We also obtained information on possible confounding variables from SINASC. We considered the following variables: the newborn’s sex; the mother’s education as the number of years, which was categorized as primary education (up to 7 years) and secondary education (8 years or more); the mother’s age (categorized as 19, 20–39, and 40 years or older); the number of prenatal visits (categorized as none, 1 to 3, 4 to 6 and 7 or more), which was also categorized into 0–3 or 4 or more; and type of delivery (normal and cesarean section).
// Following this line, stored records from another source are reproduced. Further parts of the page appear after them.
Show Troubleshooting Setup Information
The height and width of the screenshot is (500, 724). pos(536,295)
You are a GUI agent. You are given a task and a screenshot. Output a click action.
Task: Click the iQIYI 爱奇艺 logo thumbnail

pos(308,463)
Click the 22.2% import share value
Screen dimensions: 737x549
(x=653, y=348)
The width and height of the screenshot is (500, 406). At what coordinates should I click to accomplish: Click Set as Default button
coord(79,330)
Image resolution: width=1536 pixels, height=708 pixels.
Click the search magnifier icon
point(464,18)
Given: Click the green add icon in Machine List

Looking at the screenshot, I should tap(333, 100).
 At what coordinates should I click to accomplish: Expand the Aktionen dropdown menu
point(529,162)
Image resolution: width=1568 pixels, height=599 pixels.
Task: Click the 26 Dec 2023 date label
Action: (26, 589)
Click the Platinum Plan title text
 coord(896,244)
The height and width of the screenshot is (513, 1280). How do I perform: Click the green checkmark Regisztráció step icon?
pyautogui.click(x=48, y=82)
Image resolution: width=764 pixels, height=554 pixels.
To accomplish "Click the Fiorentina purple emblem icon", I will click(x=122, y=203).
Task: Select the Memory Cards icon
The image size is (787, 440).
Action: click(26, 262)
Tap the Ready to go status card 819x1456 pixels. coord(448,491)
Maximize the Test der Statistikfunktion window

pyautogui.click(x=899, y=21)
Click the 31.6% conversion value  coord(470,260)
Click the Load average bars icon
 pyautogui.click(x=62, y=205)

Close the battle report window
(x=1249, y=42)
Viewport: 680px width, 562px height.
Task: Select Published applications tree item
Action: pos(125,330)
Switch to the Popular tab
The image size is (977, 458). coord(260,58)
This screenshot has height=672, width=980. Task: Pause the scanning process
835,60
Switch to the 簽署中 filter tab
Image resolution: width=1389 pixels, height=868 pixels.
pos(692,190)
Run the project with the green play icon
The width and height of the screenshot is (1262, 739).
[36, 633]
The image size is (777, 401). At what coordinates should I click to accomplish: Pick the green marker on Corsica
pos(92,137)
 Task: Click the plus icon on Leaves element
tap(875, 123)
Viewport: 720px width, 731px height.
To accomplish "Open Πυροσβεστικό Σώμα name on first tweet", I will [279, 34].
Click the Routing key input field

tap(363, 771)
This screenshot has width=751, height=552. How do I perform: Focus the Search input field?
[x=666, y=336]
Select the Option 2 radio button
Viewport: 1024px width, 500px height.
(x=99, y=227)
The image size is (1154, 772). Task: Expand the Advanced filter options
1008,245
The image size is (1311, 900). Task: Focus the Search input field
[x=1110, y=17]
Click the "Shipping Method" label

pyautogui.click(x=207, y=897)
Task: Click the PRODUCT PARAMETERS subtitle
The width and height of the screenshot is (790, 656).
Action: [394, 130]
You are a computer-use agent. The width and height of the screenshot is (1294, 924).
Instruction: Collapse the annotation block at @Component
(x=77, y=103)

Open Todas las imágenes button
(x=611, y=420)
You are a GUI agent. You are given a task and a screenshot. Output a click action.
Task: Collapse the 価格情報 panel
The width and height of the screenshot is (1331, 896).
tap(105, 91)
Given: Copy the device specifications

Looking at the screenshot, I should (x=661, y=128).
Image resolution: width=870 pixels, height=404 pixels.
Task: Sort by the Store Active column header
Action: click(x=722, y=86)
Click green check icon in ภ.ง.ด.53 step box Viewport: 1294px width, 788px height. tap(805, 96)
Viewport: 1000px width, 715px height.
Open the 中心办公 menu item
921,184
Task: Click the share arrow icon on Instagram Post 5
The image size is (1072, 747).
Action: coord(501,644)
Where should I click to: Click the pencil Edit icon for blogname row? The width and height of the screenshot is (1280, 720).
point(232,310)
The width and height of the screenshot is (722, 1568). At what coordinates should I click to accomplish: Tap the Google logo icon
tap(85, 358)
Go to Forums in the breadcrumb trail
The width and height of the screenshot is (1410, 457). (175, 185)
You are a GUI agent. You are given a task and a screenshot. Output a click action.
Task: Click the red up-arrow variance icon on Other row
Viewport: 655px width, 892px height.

Data of maternal exposure to studied pollutants were based on the primary residence and estimated from the average concentrations of each pollutant in each trimester. The day of the newborn’s birth was used as a reference. As an example, we considered the following as the first trimester average: the average of daily estimated pollutant concentrations (PM2.5 and CO) measured from the probable date of conception (day 1) until the last day of the 3rd month of pregnancy. The averages of the remaining trimesters were calculated in the same way. We also estimated average concentrations of pollutants throughout the gestational period, (i.e., from the probable date of conception to the birth date). All averages were calculated based on the midpoint of the categories of gestational weeks recorded in SINASC. Trimester averages and PM2.5 and CO averages for the entire gestational period were later divided into quartiles and transformed into dummy indicative variables. Levels of PM2.5 and CO were divided into quartiles and the lowest quartile (<25th, Q1) was used as the reference group.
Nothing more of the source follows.